#### Supplied material

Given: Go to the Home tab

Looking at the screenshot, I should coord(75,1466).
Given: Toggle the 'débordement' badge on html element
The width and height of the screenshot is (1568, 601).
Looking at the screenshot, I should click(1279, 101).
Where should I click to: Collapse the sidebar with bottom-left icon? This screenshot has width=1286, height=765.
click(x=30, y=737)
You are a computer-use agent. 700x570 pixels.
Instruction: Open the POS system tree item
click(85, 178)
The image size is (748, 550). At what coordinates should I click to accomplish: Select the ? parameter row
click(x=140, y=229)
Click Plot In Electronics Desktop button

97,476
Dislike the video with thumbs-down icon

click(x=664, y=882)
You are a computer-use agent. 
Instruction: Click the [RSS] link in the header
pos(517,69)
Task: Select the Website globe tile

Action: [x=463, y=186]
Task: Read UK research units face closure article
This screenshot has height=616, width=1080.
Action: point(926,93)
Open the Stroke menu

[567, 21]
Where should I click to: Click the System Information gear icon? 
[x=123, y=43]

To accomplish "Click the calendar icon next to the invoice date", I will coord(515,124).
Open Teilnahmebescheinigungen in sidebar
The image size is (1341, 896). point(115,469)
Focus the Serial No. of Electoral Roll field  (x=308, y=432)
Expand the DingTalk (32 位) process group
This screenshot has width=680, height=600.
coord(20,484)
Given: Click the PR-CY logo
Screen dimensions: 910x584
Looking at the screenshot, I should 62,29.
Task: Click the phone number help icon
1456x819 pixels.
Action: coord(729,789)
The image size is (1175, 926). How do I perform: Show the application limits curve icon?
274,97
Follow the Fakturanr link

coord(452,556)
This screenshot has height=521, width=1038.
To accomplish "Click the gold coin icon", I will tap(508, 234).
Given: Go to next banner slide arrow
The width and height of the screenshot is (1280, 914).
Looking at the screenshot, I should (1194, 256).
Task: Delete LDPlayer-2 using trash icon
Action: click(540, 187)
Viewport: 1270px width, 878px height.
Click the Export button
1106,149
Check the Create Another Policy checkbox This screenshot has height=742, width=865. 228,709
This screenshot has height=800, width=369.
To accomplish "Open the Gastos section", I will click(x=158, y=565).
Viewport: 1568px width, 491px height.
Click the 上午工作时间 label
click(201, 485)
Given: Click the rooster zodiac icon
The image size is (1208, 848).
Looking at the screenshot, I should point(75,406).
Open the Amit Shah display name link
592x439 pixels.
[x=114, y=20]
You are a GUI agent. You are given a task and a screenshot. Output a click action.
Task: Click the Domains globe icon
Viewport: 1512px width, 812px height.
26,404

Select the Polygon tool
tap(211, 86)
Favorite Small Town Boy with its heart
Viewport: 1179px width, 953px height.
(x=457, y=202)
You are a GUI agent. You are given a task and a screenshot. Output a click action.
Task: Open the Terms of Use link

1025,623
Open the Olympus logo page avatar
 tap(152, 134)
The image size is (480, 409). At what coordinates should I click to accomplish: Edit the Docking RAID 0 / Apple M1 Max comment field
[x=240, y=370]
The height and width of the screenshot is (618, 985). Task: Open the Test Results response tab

#### Work required
Reproduce all of the entries word for word. Omit nothing.

#### Answer space
Given: Go to the Home tab

Looking at the screenshot, I should coord(75,1466).
Given: Toggle the 'débordement' badge on html element
The width and height of the screenshot is (1568, 601).
Looking at the screenshot, I should click(1279, 101).
Where should I click to: Collapse the sidebar with bottom-left icon? This screenshot has width=1286, height=765.
click(x=30, y=737)
You are a computer-use agent. 700x570 pixels.
Instruction: Open the POS system tree item
click(85, 178)
The image size is (748, 550). At what coordinates should I click to accomplish: Select the ? parameter row
click(x=140, y=229)
Click Plot In Electronics Desktop button

97,476
Dislike the video with thumbs-down icon

click(x=664, y=882)
You are a computer-use agent. 
Instruction: Click the [RSS] link in the header
pos(517,69)
Task: Select the Website globe tile

Action: [x=463, y=186]
Task: Read UK research units face closure article
This screenshot has height=616, width=1080.
Action: point(926,93)
Open the Stroke menu

[567, 21]
Where should I click to: Click the System Information gear icon? 
[x=123, y=43]

To accomplish "Click the calendar icon next to the invoice date", I will coord(515,124).
Open Teilnahmebescheinigungen in sidebar
The image size is (1341, 896). point(115,469)
Focus the Serial No. of Electoral Roll field  (x=308, y=432)
Expand the DingTalk (32 位) process group
This screenshot has width=680, height=600.
coord(20,484)
Given: Click the PR-CY logo
Screen dimensions: 910x584
Looking at the screenshot, I should 62,29.
Task: Click the phone number help icon
1456x819 pixels.
Action: coord(729,789)
The image size is (1175, 926). How do I perform: Show the application limits curve icon?
274,97
Follow the Fakturanr link

coord(452,556)
This screenshot has height=521, width=1038.
To accomplish "Click the gold coin icon", I will tap(508, 234).
Given: Go to next banner slide arrow
The width and height of the screenshot is (1280, 914).
Looking at the screenshot, I should (1194, 256).
Task: Delete LDPlayer-2 using trash icon
Action: click(540, 187)
Viewport: 1270px width, 878px height.
Click the Export button
1106,149
Check the Create Another Policy checkbox This screenshot has height=742, width=865. 228,709
This screenshot has height=800, width=369.
To accomplish "Open the Gastos section", I will click(x=158, y=565).
Viewport: 1568px width, 491px height.
Click the 上午工作时间 label
click(201, 485)
Given: Click the rooster zodiac icon
The image size is (1208, 848).
Looking at the screenshot, I should point(75,406).
Open the Amit Shah display name link
592x439 pixels.
[x=114, y=20]
You are a GUI agent. You are given a task and a screenshot. Output a click action.
Task: Click the Domains globe icon
Viewport: 1512px width, 812px height.
26,404

Select the Polygon tool
tap(211, 86)
Favorite Small Town Boy with its heart
Viewport: 1179px width, 953px height.
(x=457, y=202)
You are a GUI agent. You are given a task and a screenshot. Output a click action.
Task: Open the Terms of Use link

1025,623
Open the Olympus logo page avatar
 tap(152, 134)
The image size is (480, 409). At what coordinates should I click to accomplish: Edit the Docking RAID 0 / Apple M1 Max comment field
[x=240, y=370]
The height and width of the screenshot is (618, 985). Task: Open the Test Results response tab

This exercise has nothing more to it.